Una specie di tour de force di sceneggiatura per fare combaciare tutti gli elementi e i personaggi che mette in scena. In pratica ogni psicopatico descritto da Farrell nel suo copione è un vero psicopatico con cui fare i conti prima o poi, anche prima e dopo i titoli di testa. Così il film si apre con due eroi di "Boardwalk Empire", Michael Pitt e Michael Stuhlberg, che vengono freddati dallo psicopatico Numero 1, mascherato serial killer di serial killer, che lascia sempre un jack di quadri sulle sue vittime, mentre i due discutono proprio di pratiche omicide.

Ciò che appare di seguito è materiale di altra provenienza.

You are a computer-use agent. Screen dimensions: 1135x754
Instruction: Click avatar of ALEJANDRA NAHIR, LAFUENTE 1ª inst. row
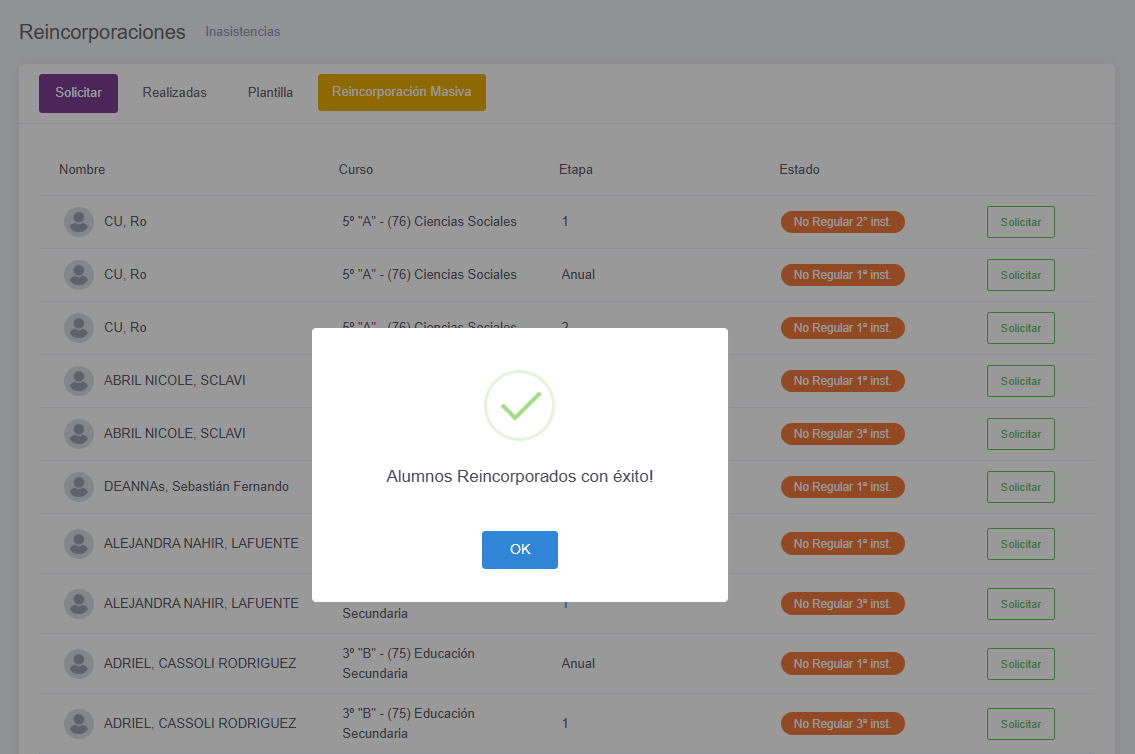coord(79,543)

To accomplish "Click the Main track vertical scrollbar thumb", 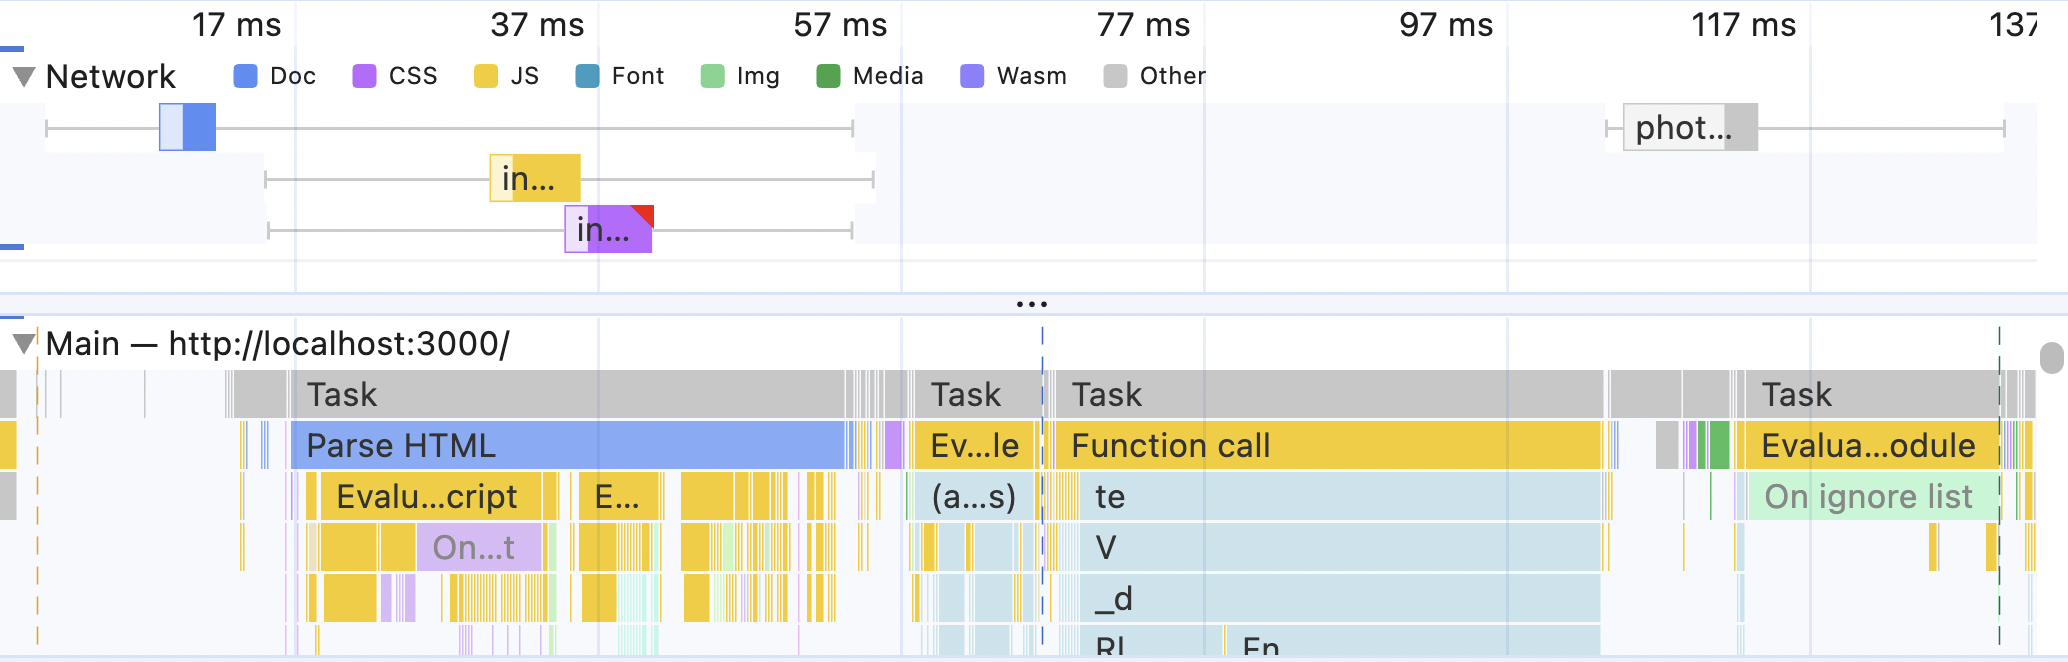I will 2051,357.
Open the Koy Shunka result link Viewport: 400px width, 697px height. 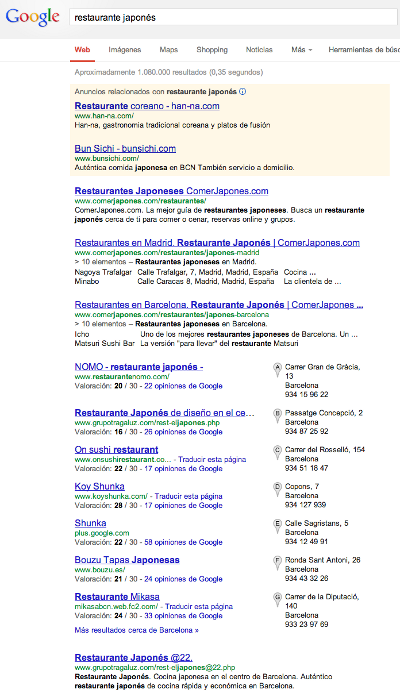100,486
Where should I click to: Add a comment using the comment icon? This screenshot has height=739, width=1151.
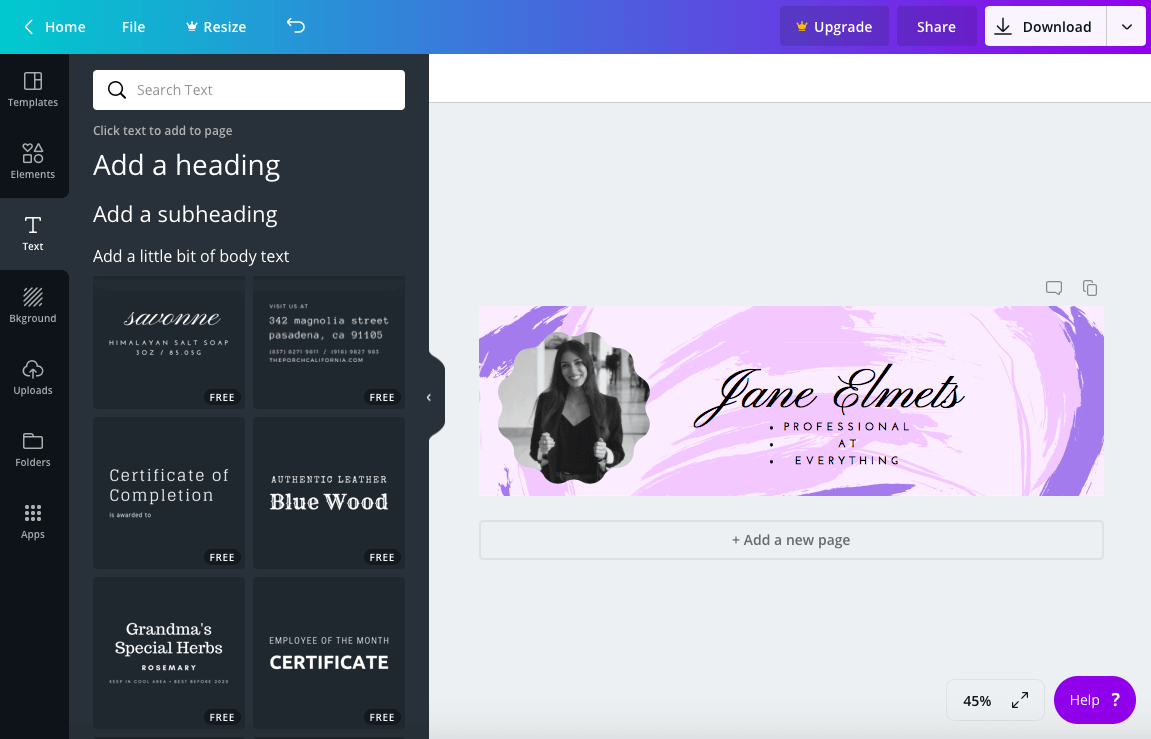point(1054,288)
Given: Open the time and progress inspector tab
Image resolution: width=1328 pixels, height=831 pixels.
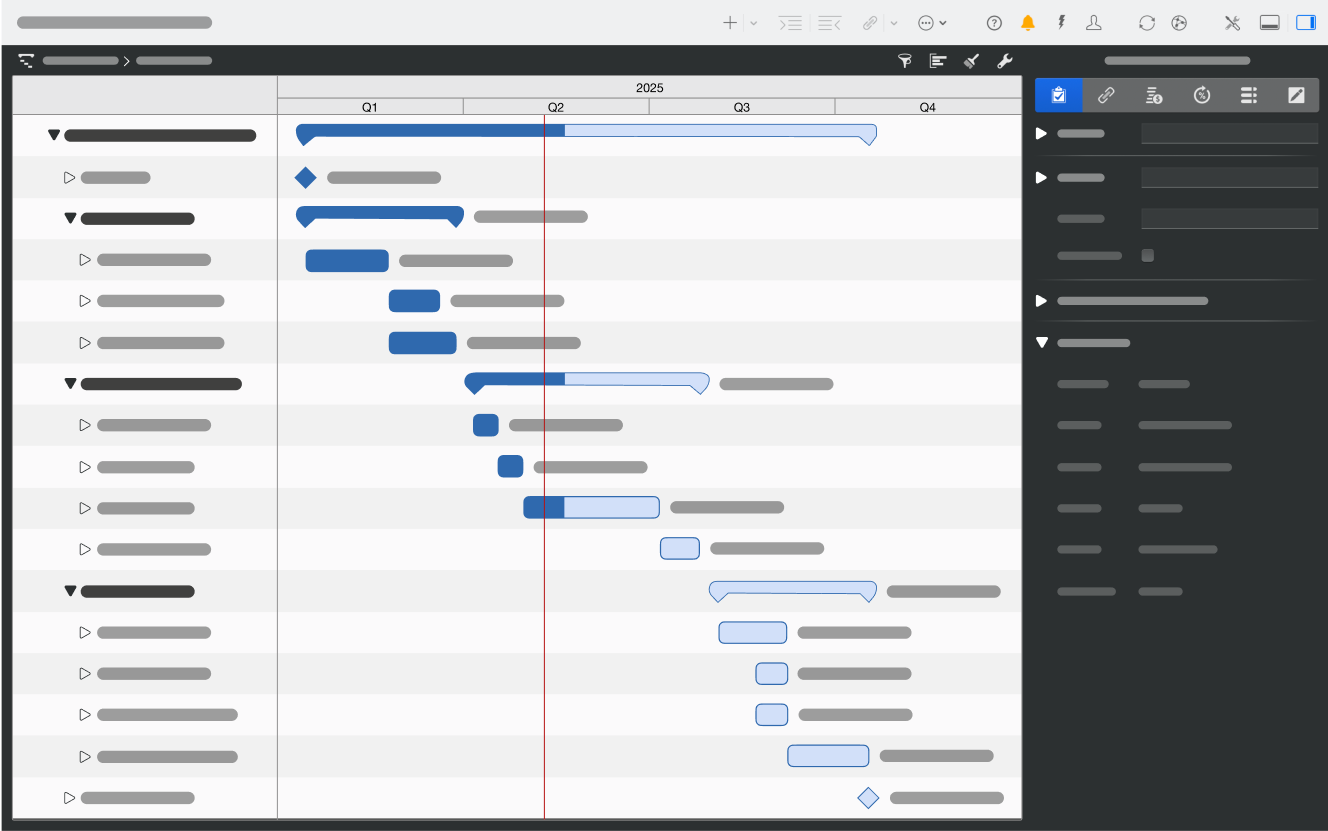Looking at the screenshot, I should 1201,95.
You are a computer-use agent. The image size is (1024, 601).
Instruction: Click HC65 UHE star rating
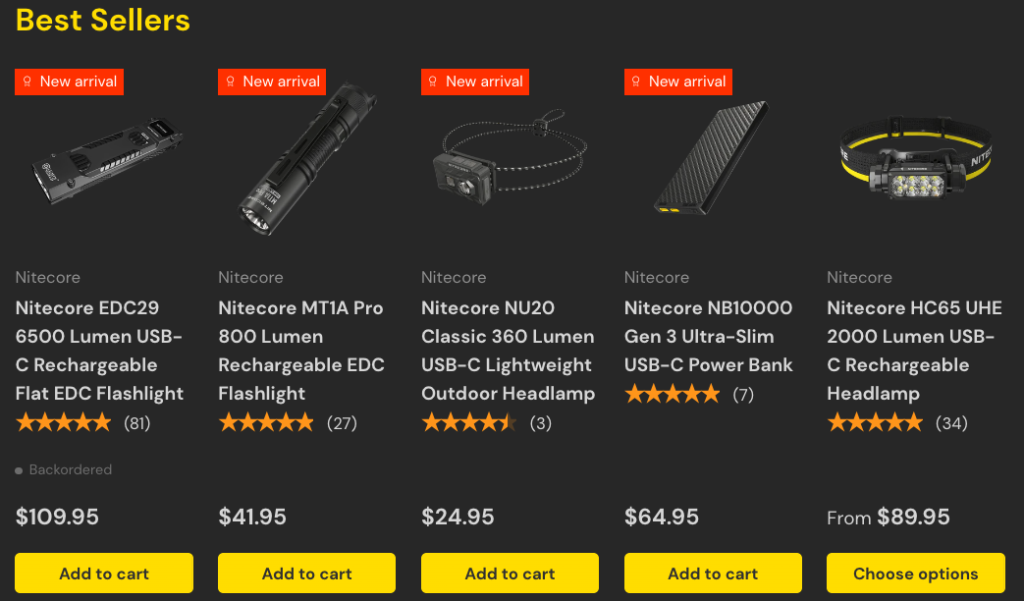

Ma nella storia c'è anche un finto prete vietnamita che vuole vendicarsi degli americani dopo il massacro di My Lai. E un Tom Waits con coniglio (non chiedetemi perché) che cerca la sua compagna di omicidi efferati di orrendi serial killer che lui ha salvato da un giudice assassino. Su tutti questi personaggi bizzarri trionfano Christopher Walken come Hans Kieslowski, rapitore di cani assieme a Sam Rockwell, attore di Hollywood e miglior amico dello sceneggiatore e Woody Harrelson come gangster italo-americano pazzo e violento che rivuole a tutti i costi la sua Bonnie, la cagnetta shih-tzu che gli è stata rubata appunto dal duo Walken-Rockwell.

Mettiamoci anche Olga Kurylenko come bellissima donna del gangster e amante di Rockwell e una guest star spiritata di Harry Dean Stanton come quacchero che vuole uccidere il killer che gli ha trucidato la figlia. Impossibile da raccontare senza svelare troppo è un gioco di bravura per il regista-sceneggiatore e per i suoi pochi spettatori italiani. Non bello e riuscito come "In Bruges", ma assolutamente da recuperare.